Retro 2017 : Marche Inédite Des Journalistes, Adoption Du Code De La Presse

En adoptant, mardi 20 juin 2017, à l’unanimité, le projet de Code de la presse, les députés de la 13e législature n’ont pas uniquement formalisé un secteur désorganisé, ils ont aussi satisfait une vieille doléance des professionnels des médias. Que ce fut laborieux avant d’en arriver là !

Les pourparlers ont été longs et difficiles. Il a fallu des années de luttes, de revendications et de négociations pour voir le Sénégal se doter enfin d’un Code de la presse. Jusqu’à l’adoption dudit Code, c’est la loi de 1996 relative aux organes de communication sociale et à la profession de journaliste et de technicien qui régissait officiellement un secteur devenu informel.
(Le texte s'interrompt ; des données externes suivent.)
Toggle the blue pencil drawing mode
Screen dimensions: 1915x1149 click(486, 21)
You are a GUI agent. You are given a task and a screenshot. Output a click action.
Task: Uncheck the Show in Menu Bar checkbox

Lancées en 2009 par Me Abdoulaye Wade, les discussions qui ont mené à l’élaboration du texte consensuel ont plus que tiré en longueur.

Le président Abdoulaye Wade n’a pas seulement initié le projet de Code de la presse. Après avoir lancé l’idée et convenu, en 2010, avec les acteurs de la presse des termes de référence, il a tout bonnement rangé le projet dans ses tiroirs. Arrivé au pouvoir, Macky Sall, qui s’est entouré plus que tous ses prédécesseurs de journalistes, va dépoussiérer le dossier. Mais visiblement, il n’en avait lu que quelques lignes. Le dossier va ainsi retourner dans les placards de la présidence de la République jusqu’en 2013.

En effet, lors de sa Déclaration de politique générale (Dpg), lundi 28 octobre, Aminata Touré, alors Premier ministre, renseignait de la volonté du pouvoir de s’occuper définitivement du dossier. Seulement, malgré les assurances de Mimi Touré, qui n’a fait que passer à la Primature, le régime de Macky Sall va vouloir contenter les acteurs de la presse de séminaires d’évaluation à n’en plus finir.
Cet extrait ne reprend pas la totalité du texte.